Stored data
>>>

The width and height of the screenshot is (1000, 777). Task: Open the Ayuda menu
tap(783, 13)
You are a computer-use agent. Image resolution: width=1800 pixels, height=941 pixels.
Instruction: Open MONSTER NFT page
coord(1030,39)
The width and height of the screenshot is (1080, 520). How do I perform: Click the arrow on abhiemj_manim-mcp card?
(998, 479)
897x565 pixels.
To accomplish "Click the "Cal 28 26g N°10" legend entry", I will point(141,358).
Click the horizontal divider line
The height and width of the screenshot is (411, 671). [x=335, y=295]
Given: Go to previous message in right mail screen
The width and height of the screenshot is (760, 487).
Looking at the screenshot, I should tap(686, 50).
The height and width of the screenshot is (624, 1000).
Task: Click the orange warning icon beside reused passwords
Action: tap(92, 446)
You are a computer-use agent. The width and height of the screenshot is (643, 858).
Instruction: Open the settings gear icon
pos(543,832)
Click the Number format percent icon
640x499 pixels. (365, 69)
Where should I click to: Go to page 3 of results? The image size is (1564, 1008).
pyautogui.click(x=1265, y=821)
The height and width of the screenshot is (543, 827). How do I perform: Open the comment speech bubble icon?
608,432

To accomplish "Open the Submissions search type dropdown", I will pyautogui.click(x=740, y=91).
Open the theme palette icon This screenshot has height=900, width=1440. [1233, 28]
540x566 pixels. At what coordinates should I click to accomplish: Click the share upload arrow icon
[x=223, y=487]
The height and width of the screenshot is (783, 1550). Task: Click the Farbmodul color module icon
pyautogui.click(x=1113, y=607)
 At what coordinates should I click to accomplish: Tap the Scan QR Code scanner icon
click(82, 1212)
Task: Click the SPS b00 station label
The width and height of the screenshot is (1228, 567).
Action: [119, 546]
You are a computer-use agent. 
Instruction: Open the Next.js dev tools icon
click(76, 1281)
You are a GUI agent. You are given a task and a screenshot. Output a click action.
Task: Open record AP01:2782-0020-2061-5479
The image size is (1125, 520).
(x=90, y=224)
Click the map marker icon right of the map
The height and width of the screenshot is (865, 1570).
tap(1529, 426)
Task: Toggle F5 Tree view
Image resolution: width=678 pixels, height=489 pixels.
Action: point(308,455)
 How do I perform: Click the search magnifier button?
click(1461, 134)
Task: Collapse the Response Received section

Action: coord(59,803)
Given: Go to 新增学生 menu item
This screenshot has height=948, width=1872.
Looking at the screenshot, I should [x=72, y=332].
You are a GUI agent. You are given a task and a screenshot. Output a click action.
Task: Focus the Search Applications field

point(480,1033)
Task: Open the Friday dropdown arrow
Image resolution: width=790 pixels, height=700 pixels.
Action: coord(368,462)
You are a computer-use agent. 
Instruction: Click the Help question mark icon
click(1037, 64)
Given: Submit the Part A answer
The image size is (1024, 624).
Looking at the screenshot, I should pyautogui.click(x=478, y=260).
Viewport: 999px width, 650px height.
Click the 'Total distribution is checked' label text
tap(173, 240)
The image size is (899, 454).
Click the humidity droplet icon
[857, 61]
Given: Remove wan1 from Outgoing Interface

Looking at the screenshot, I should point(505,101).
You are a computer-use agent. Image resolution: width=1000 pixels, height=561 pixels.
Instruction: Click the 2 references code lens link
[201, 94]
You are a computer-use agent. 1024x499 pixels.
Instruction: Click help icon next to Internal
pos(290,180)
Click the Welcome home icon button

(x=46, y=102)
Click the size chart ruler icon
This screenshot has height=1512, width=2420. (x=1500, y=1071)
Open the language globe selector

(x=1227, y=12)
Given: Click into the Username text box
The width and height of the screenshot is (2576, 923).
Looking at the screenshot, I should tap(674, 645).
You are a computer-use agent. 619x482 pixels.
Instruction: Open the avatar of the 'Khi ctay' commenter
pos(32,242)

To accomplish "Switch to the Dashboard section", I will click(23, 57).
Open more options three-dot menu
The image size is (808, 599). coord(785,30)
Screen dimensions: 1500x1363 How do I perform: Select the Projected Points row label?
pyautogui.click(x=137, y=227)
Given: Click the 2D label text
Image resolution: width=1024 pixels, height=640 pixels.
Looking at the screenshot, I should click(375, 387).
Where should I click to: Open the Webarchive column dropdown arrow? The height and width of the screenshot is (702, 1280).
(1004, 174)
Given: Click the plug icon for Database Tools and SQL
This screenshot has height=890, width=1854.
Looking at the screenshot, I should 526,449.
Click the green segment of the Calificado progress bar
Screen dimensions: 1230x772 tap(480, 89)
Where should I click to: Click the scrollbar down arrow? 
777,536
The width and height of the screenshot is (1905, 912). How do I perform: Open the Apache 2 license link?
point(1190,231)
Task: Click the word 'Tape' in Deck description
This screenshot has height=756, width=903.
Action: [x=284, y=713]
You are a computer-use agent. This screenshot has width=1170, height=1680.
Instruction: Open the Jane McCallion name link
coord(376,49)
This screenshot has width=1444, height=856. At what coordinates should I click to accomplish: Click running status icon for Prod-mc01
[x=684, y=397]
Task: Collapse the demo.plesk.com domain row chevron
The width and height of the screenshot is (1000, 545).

<<<

▸ TO DO: Each record above is to be reproduced word for word.

▸ RESPONSE:
The width and height of the screenshot is (1000, 777). Task: Open the Ayuda menu
tap(783, 13)
You are a computer-use agent. Image resolution: width=1800 pixels, height=941 pixels.
Instruction: Open MONSTER NFT page
coord(1030,39)
The width and height of the screenshot is (1080, 520). How do I perform: Click the arrow on abhiemj_manim-mcp card?
(998, 479)
897x565 pixels.
To accomplish "Click the "Cal 28 26g N°10" legend entry", I will point(141,358).
Click the horizontal divider line
The height and width of the screenshot is (411, 671). [x=335, y=295]
Given: Go to previous message in right mail screen
The width and height of the screenshot is (760, 487).
Looking at the screenshot, I should tap(686, 50).
The height and width of the screenshot is (624, 1000).
Task: Click the orange warning icon beside reused passwords
Action: tap(92, 446)
You are a computer-use agent. The width and height of the screenshot is (643, 858).
Instruction: Open the settings gear icon
pos(543,832)
Click the Number format percent icon
640x499 pixels. (365, 69)
Where should I click to: Go to page 3 of results? The image size is (1564, 1008).
pyautogui.click(x=1265, y=821)
The height and width of the screenshot is (543, 827). How do I perform: Open the comment speech bubble icon?
608,432

To accomplish "Open the Submissions search type dropdown", I will pyautogui.click(x=740, y=91).
Open the theme palette icon This screenshot has height=900, width=1440. [1233, 28]
540x566 pixels. At what coordinates should I click to accomplish: Click the share upload arrow icon
[x=223, y=487]
The height and width of the screenshot is (783, 1550). Task: Click the Farbmodul color module icon
pyautogui.click(x=1113, y=607)
 At what coordinates should I click to accomplish: Tap the Scan QR Code scanner icon
click(82, 1212)
Task: Click the SPS b00 station label
The width and height of the screenshot is (1228, 567).
Action: [119, 546]
You are a computer-use agent. 
Instruction: Open the Next.js dev tools icon
click(76, 1281)
You are a GUI agent. You are given a task and a screenshot. Output a click action.
Task: Open record AP01:2782-0020-2061-5479
The image size is (1125, 520).
(x=90, y=224)
Click the map marker icon right of the map
The height and width of the screenshot is (865, 1570).
tap(1529, 426)
Task: Toggle F5 Tree view
Image resolution: width=678 pixels, height=489 pixels.
Action: point(308,455)
 How do I perform: Click the search magnifier button?
click(1461, 134)
Task: Collapse the Response Received section

Action: coord(59,803)
Given: Go to 新增学生 menu item
This screenshot has height=948, width=1872.
Looking at the screenshot, I should [x=72, y=332].
You are a GUI agent. You are given a task and a screenshot. Output a click action.
Task: Focus the Search Applications field

point(480,1033)
Task: Open the Friday dropdown arrow
Image resolution: width=790 pixels, height=700 pixels.
Action: coord(368,462)
You are a computer-use agent. 
Instruction: Click the Help question mark icon
click(1037, 64)
Given: Submit the Part A answer
The image size is (1024, 624).
Looking at the screenshot, I should pyautogui.click(x=478, y=260).
Viewport: 999px width, 650px height.
Click the 'Total distribution is checked' label text
tap(173, 240)
The image size is (899, 454).
Click the humidity droplet icon
[857, 61]
Given: Remove wan1 from Outgoing Interface

Looking at the screenshot, I should point(505,101).
You are a computer-use agent. Image resolution: width=1000 pixels, height=561 pixels.
Instruction: Click the 2 references code lens link
[201, 94]
You are a computer-use agent. 1024x499 pixels.
Instruction: Click help icon next to Internal
pos(290,180)
Click the Welcome home icon button

(x=46, y=102)
Click the size chart ruler icon
This screenshot has height=1512, width=2420. (x=1500, y=1071)
Open the language globe selector

(x=1227, y=12)
Given: Click into the Username text box
The width and height of the screenshot is (2576, 923).
Looking at the screenshot, I should tap(674, 645).
You are a computer-use agent. 619x482 pixels.
Instruction: Open the avatar of the 'Khi ctay' commenter
pos(32,242)

To accomplish "Switch to the Dashboard section", I will click(23, 57).
Open more options three-dot menu
The image size is (808, 599). coord(785,30)
Screen dimensions: 1500x1363 How do I perform: Select the Projected Points row label?
pyautogui.click(x=137, y=227)
Given: Click the 2D label text
Image resolution: width=1024 pixels, height=640 pixels.
Looking at the screenshot, I should click(375, 387).
Where should I click to: Open the Webarchive column dropdown arrow? The height and width of the screenshot is (702, 1280).
(1004, 174)
Given: Click the plug icon for Database Tools and SQL
This screenshot has height=890, width=1854.
Looking at the screenshot, I should 526,449.
Click the green segment of the Calificado progress bar
Screen dimensions: 1230x772 tap(480, 89)
Where should I click to: Click the scrollbar down arrow? 
777,536
The width and height of the screenshot is (1905, 912). How do I perform: Open the Apache 2 license link?
point(1190,231)
Task: Click the word 'Tape' in Deck description
This screenshot has height=756, width=903.
Action: [x=284, y=713]
You are a computer-use agent. This screenshot has width=1170, height=1680.
Instruction: Open the Jane McCallion name link
coord(376,49)
This screenshot has width=1444, height=856. At what coordinates should I click to accomplish: Click running status icon for Prod-mc01
[x=684, y=397]
Task: Collapse the demo.plesk.com domain row chevron
The width and height of the screenshot is (1000, 545).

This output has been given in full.